Most of these appliances may come with a moulded plug that can be replaced if damaged.
In this article we will show you how to replace a 13 amp plug and how to select the correct fuse for the appliance.
Firstly, the description of a plug as '13A' or 'thirteen amp' denotes the maximum current that this type of plug is designed to be capable of using continuously; in most cases the plug will not have a thirteen amp fuse fitted unless the appliance requires it.
The current used by a device depends upon the amount of work the appliance is doing. The current is highest in appliances designed to produce heat, so kettles, irons, toasters and heaters usually have a high current fuse.
To identify the correct fuse for an appliance check its rating plate. This is a label that will usually contain the model number, the appliance voltage (for example, 220-240 volts) and the power (e.g. 2kw or 2000 watts). In this example the power (2000 watts) divided by the voltage (240volts in the UK) gives a current of 8.33 amps - the closest plug fuse value to be able to pass this current without failure would be a 10 amp fuse.

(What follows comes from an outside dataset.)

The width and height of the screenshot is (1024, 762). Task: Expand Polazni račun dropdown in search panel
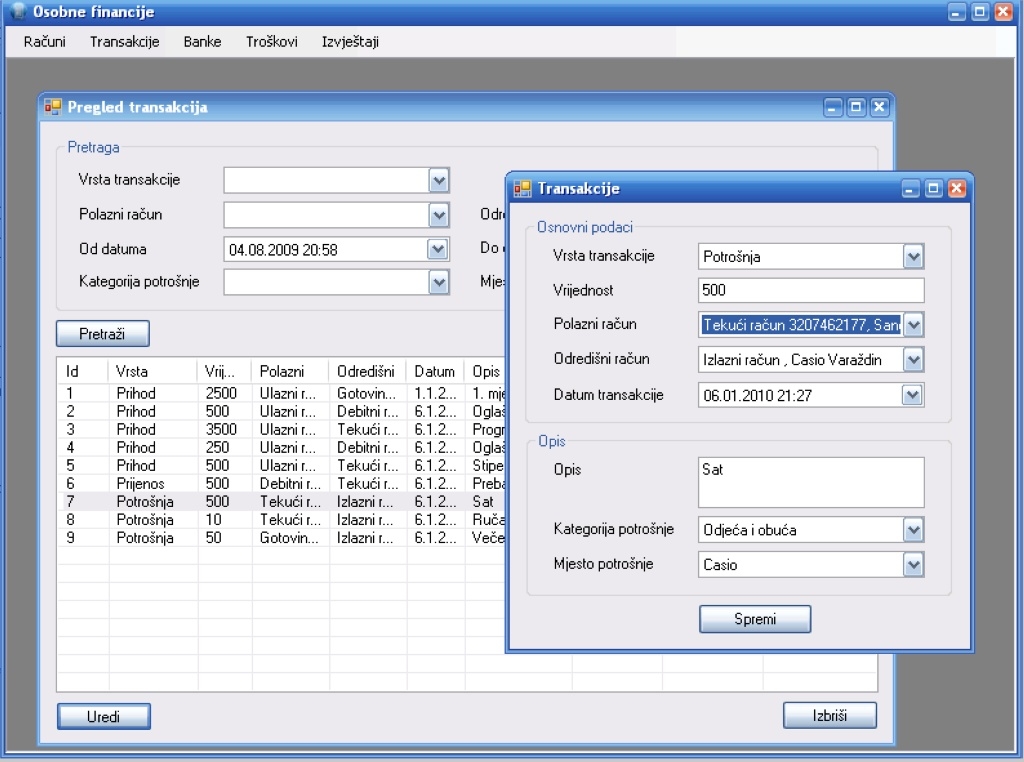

When some appliances are first turned on, the current may peak much higher than the running current (for example , in fridge motors). In these instances the manufacturer may advise a larger fuse be fitted but this should always be replaced by the same type of fuse.
Fuses are commonly available in the following sizes:
2 Amp: Suitable for up to 480 watts (black markings) and used in low power devices like radios and shavers.
3 Amp: Suitable for up to 720 watts (red markings) and used in low power LCD televisions
5 Amp: Suitable for up to 1200 watts (black markings) and used in some vacuum cleaners
7 Amp: Suitable for up to 1680 watts (black markings) and used in medium power devices including larger vacuums
10 Amp: Suitable for up to 2400 watts (black markings) and used in some heaters and large motors, including those in pressure washers
13 Amp: Suitable for up to 3000 watts (brown markings) and used in high current devices such as kettles, toasters and heaters.The large amounts of power which high current appliances use can cause cables to get warm, so it is recommended that extension leads or adaptors are not used with these appliances, as it can cause heavy damage and even fires.If using an extension lead with a pressure washer or lawnmower for more than a few minutes, the lead must be unwound during use to allow the heat to dissipate.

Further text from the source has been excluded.